--- The problem ---
I would like the number of lines in the data that contain the word "panel". Please give that number alone.

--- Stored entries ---

━━━━━━━━━━━━━━━━

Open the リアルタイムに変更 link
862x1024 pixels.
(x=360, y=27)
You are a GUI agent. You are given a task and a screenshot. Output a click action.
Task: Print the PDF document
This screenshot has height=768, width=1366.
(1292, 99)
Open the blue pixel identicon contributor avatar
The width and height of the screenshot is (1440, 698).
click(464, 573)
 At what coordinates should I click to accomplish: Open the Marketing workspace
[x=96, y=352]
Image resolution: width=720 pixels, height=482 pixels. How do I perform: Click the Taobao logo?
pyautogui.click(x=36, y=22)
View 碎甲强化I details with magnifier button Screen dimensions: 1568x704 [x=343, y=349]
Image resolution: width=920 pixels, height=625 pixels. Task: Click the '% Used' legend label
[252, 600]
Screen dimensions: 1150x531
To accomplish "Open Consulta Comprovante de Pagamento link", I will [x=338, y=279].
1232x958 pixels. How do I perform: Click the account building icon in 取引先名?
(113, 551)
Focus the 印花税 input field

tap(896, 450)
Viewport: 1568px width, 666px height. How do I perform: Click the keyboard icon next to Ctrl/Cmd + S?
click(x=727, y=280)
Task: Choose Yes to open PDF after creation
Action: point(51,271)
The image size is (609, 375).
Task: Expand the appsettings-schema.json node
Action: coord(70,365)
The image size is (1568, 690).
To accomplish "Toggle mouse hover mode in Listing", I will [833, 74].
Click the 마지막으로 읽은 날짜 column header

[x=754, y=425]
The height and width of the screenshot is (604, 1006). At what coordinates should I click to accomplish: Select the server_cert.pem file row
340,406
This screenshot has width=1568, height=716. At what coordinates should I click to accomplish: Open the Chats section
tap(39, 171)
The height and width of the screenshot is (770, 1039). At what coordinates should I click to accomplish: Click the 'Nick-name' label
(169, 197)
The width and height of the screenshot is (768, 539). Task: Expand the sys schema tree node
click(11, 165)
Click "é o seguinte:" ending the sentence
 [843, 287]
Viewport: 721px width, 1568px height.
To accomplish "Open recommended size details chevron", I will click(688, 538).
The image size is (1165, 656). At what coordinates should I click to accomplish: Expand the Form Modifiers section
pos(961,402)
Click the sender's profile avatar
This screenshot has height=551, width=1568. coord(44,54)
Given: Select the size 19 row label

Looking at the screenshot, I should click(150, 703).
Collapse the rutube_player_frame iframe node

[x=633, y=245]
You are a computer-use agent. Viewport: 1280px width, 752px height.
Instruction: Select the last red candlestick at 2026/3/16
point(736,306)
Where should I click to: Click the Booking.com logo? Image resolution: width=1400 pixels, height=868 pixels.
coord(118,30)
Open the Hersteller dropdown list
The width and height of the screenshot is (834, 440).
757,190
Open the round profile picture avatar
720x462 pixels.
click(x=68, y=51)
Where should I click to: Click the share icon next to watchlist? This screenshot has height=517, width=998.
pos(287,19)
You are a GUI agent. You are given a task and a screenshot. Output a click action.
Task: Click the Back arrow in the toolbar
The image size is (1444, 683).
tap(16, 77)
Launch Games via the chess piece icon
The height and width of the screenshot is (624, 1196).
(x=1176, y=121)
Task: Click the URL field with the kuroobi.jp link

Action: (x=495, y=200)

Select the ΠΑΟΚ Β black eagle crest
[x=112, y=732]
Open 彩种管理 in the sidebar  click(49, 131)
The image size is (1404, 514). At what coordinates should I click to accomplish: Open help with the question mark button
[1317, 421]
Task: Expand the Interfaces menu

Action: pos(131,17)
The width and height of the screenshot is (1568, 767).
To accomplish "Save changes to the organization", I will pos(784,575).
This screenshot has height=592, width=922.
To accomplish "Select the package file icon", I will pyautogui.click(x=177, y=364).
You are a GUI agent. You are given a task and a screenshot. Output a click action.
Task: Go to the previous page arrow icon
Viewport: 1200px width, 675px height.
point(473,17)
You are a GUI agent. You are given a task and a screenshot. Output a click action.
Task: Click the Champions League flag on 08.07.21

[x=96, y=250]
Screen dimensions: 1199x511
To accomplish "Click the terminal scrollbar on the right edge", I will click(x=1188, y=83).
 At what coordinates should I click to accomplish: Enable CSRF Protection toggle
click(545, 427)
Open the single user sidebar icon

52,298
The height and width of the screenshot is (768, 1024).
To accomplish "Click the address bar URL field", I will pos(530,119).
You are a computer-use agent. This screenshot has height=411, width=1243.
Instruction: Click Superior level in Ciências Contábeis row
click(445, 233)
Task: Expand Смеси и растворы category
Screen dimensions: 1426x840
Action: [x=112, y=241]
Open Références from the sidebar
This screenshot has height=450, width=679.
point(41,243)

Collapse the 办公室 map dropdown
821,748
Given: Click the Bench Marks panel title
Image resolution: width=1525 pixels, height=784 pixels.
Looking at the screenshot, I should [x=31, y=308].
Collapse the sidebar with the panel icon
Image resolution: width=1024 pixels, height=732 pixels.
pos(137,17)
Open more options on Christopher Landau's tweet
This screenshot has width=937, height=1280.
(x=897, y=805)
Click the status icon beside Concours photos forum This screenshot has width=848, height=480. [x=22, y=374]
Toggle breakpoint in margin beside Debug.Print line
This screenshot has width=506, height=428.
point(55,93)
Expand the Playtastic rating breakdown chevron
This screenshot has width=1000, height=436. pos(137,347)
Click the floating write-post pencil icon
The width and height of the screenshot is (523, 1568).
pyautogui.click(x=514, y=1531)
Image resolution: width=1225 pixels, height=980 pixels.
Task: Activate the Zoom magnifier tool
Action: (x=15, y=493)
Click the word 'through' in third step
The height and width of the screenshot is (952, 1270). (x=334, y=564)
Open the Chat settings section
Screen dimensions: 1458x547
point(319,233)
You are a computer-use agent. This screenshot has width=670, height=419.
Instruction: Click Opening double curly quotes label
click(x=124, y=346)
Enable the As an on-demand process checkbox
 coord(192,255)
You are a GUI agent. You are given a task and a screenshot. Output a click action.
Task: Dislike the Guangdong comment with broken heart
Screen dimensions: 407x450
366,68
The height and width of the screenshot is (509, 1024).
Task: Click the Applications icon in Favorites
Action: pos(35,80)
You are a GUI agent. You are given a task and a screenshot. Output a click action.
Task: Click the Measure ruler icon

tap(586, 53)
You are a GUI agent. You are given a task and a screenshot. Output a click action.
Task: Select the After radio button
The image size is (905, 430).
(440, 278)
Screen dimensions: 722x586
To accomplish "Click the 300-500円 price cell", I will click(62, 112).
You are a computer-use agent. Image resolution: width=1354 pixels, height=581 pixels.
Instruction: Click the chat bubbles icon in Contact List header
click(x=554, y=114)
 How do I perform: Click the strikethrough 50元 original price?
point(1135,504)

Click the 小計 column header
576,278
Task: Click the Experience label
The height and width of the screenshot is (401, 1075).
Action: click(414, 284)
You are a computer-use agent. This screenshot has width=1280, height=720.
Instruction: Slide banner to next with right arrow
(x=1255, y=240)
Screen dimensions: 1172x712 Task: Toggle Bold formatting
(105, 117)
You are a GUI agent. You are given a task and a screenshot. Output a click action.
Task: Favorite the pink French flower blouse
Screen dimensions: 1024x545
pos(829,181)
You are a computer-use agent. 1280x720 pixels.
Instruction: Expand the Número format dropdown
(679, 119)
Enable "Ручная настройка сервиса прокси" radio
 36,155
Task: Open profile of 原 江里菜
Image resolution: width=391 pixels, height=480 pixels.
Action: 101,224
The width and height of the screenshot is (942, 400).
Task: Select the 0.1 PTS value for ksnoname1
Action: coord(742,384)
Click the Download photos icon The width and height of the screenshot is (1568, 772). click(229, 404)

━━━━━━━━━━━━━━━━

--- Task response ---
2